== GIVEN DATA ==

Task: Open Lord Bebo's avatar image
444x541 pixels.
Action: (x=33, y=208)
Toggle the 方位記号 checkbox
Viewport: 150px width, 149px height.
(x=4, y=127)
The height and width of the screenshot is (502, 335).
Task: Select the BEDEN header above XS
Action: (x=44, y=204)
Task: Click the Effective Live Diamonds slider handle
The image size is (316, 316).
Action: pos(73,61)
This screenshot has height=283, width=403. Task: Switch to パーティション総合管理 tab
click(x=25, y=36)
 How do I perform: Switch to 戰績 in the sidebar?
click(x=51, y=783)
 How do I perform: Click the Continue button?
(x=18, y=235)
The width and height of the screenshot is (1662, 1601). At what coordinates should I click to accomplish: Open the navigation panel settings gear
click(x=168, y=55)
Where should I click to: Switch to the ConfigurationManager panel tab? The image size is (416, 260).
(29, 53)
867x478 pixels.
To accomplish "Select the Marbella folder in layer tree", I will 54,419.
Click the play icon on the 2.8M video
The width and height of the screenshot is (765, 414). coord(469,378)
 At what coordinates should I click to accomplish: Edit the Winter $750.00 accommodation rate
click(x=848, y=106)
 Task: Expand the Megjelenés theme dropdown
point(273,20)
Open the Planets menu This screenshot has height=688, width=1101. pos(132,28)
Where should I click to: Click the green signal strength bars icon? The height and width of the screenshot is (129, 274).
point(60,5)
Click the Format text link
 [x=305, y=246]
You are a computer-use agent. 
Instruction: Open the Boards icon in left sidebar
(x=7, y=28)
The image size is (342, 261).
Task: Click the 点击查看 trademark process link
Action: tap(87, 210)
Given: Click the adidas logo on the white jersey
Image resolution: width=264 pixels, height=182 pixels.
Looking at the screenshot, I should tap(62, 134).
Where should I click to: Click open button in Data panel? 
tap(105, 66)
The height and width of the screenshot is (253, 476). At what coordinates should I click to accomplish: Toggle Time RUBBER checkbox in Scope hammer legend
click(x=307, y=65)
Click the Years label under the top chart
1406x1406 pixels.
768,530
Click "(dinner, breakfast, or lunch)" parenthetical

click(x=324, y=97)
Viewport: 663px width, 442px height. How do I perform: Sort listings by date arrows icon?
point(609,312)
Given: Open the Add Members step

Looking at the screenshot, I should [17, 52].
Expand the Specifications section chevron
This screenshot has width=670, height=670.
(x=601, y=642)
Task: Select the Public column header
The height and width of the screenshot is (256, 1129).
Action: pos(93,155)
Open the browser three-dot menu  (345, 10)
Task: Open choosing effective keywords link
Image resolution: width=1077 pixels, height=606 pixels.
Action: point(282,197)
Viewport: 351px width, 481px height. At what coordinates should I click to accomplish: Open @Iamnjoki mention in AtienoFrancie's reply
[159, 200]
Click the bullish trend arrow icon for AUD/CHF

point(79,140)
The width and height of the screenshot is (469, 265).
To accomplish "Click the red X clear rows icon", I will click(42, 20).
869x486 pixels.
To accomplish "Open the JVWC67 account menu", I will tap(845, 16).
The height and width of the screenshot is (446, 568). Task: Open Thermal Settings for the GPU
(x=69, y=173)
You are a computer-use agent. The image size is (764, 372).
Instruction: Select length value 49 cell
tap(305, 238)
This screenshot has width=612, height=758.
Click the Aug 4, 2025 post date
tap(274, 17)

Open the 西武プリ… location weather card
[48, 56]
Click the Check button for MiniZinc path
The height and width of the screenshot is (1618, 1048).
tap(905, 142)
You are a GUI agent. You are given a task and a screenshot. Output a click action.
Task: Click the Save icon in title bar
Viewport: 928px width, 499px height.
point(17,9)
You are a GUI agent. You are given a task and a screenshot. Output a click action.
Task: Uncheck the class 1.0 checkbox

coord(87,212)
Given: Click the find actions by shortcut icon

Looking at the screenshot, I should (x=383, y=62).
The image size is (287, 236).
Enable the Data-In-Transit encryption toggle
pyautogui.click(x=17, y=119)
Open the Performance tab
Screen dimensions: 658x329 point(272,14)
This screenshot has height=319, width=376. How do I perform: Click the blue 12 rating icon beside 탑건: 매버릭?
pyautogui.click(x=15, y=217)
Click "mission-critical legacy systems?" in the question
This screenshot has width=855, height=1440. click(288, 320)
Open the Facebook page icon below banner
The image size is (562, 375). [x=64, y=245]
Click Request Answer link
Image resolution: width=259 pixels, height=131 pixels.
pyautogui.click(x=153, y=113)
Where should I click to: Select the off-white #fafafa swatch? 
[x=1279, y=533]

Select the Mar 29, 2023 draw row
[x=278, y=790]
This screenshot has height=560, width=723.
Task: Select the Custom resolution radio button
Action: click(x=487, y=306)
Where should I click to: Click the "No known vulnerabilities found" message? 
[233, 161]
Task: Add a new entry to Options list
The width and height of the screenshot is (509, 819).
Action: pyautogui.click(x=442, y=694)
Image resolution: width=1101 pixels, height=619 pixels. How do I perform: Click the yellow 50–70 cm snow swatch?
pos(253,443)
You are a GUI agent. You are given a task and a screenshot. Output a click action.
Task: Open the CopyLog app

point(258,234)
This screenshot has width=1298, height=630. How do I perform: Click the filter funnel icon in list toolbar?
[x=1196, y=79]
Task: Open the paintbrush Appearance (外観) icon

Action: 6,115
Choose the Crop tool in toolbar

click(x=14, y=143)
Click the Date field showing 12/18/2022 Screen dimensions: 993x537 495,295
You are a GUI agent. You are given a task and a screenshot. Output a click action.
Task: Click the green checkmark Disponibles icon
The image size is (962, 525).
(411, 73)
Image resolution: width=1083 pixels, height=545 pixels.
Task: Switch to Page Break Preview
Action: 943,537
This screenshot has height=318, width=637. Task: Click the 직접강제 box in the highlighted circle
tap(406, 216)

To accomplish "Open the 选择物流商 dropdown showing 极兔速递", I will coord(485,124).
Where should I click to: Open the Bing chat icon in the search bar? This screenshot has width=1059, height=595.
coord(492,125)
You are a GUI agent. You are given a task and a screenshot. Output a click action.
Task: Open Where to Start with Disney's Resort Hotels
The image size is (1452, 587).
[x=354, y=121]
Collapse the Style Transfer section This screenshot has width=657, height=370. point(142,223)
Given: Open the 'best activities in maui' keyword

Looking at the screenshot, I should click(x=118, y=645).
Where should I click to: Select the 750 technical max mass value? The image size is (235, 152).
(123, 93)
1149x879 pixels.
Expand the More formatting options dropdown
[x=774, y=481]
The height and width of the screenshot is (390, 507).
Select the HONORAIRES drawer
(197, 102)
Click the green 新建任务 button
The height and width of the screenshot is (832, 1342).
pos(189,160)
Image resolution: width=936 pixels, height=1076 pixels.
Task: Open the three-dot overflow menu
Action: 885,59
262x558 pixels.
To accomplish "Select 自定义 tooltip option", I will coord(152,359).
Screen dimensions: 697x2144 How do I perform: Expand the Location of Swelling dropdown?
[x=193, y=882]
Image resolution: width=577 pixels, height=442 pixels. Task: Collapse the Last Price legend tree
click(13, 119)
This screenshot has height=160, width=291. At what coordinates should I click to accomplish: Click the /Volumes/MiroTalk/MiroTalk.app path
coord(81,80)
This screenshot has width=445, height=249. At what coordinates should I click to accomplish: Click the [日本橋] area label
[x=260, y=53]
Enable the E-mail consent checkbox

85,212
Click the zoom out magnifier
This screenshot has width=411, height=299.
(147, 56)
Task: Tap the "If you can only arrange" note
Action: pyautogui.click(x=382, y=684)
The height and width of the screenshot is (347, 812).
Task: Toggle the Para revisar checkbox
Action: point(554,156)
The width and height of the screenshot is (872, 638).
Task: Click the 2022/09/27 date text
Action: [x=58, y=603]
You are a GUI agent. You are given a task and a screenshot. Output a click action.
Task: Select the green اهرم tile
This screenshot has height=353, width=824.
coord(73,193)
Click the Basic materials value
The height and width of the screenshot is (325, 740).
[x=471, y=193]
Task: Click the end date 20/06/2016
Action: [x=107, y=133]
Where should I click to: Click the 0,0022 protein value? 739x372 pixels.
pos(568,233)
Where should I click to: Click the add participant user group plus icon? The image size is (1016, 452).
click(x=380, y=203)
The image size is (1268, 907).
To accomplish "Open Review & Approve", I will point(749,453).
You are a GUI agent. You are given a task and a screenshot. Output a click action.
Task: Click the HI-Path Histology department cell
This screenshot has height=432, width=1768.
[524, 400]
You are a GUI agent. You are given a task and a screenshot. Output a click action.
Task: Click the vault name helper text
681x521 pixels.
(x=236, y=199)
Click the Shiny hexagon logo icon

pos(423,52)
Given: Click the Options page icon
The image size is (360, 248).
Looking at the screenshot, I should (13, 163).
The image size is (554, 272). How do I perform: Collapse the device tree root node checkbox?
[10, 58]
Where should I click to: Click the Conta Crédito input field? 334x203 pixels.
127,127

===

— EXERCISE REQUIREMENTS —
Starting at the line above that holds "The image size is (1452, 587)." and ending at the line that holds "Task: Select the green اهرم tile", transcribe each line exactly and include no other lines.

— TASK OUTPUT —
The image size is (1452, 587).
[x=354, y=121]
Collapse the Style Transfer section This screenshot has width=657, height=370. point(142,223)
Given: Open the 'best activities in maui' keyword

Looking at the screenshot, I should click(x=118, y=645).
Where should I click to: Select the 750 technical max mass value? The image size is (235, 152).
(123, 93)
1149x879 pixels.
Expand the More formatting options dropdown
[x=774, y=481]
The height and width of the screenshot is (390, 507).
Select the HONORAIRES drawer
(197, 102)
Click the green 新建任务 button
The height and width of the screenshot is (832, 1342).
pos(189,160)
Image resolution: width=936 pixels, height=1076 pixels.
Task: Open the three-dot overflow menu
Action: 885,59
262x558 pixels.
To accomplish "Select 自定义 tooltip option", I will coord(152,359).
Screen dimensions: 697x2144 How do I perform: Expand the Location of Swelling dropdown?
[x=193, y=882]
Image resolution: width=577 pixels, height=442 pixels. Task: Collapse the Last Price legend tree
click(13, 119)
This screenshot has height=160, width=291. At what coordinates should I click to accomplish: Click the /Volumes/MiroTalk/MiroTalk.app path
coord(81,80)
This screenshot has width=445, height=249. At what coordinates should I click to accomplish: Click the [日本橋] area label
[x=260, y=53]
Enable the E-mail consent checkbox

85,212
Click the zoom out magnifier
This screenshot has width=411, height=299.
(147, 56)
Task: Tap the "If you can only arrange" note
Action: pyautogui.click(x=382, y=684)
The height and width of the screenshot is (347, 812).
Task: Toggle the Para revisar checkbox
Action: point(554,156)
The width and height of the screenshot is (872, 638).
Task: Click the 2022/09/27 date text
Action: [x=58, y=603]
You are a GUI agent. You are given a task and a screenshot. Output a click action.
Task: Select the green اهرم tile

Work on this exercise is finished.